The response must not include learner mastery data. It is curriculum provenance, not learner state.

Copyright And Excerpt Policy

The rationale should prefer precise source pointers over long copied source text.

Rules:

include title, official URL, page/section, source span, and retained extraction path
include only short excerpts where useful
avoid publishing long passages from official curriculum sources unless the license and publication context clearly allow it
make the full-source retrieval instructions explicit instead of embedding full source text

QA And Issue Generation

The source-rationale generator should produce issues or queue items when:

a requested goal has no reviewed source route
a mapping decision has no rationale
the referenced source extraction file is missing
the source goal cannot be found in the source extraction
MEM/FWU data conflicts with the local source route
MEM/FWU data suggests a source-version gap
fingerprints changed since a prior generated rationale

These should start as non-blocking diagnostics. Once a maturity level promises public explainability, missing rationales for visible goals can become a blocking rule for that maturity level.

Suggested PoC

Start with canonical Gymnasium Mathematik because it already has extensive source extraction, mapping reviews, and the current MEM SPARQL PoC lane.

PoC deliverables:

app/scripts/generateGoalSourceRationales.ts
planned CLI options for the mature generator:
--landscape=<path-or-id>
--goal=<goalId> repeatable
--goals=<comma-separated-goalIds>
--scope=<optional-json>
--format=json|md|both
--include-mem
generated JSON and Markdown under docs/qa-ci/status/ for a small selected goal set
a review queue for missing or ambiguous evidence
a first UI concept for the goal-detail panel

The first version should use only the classic source route.

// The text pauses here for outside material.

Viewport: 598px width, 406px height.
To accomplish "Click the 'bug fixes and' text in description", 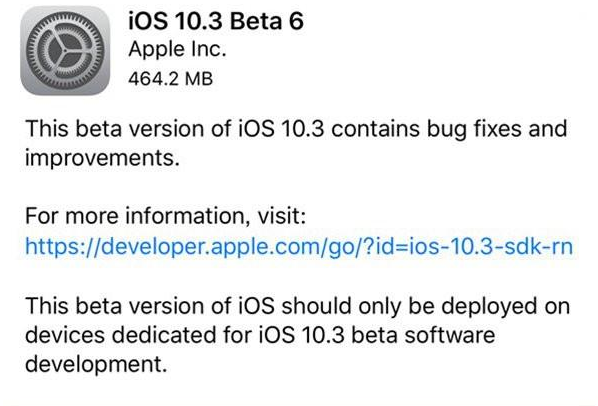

Add MEM/FWU output only after the classic route is stable.

Current first implementation step:

Generator: app/scripts/generateGoalSourceRationales.ts
Default report: docs/qa-ci/status/goal-source-rationales-poc.md
Default JSON envelope: docs/qa-ci/status/goal-source-rationales-poc.json
Current default scope: canonical Gymnasium Mathematik, jurisdiction DE-BY, one selected goal
Current route status: classic reviewed source route only; MEM/FWU SPARQL route is rendered as explicitly unavailable for the first PoC
Implemented CLI options: --landscape, --mapping-root, --output-json, --output-md, --jurisdiction, --goal, --goals, --include-mem, --mem-config
Markdown intentionally uses shortened source excerpts; the JSON envelope retains full extracted evidence for tools and audits
MEM/FWU showcase report: docs/qa-ci/status/goal-source-rationales-mem-examples.md renders selected Bayern Mathematik/Gymnasium goals with status mem_sparql_consistent where the live endpoint returns matching expectation texts
Plain-language showcase report: docs/qa-ci/status/goal-source-rationales-mem-examples-plain.md renders the same evidence for non-technical readers using SkillPilot paths instead of internal goal IDs and concrete SPARQL verification queries

Open Questions

Should the public online view show only the best source route or all reviewed source routes?
How much source text may be quoted in public pages for each jurisdiction?
Should source rationales be generated for cluster goals, atomic goals, or both?
How should a canonical goal with evidence from several Bundeslaender be summarized for a learner in one selected state?
Should MEM/FWU become a primary route only per concrete scope after explicit acceptance?
What maturity level should require a public source rationale for every visible atomic goal?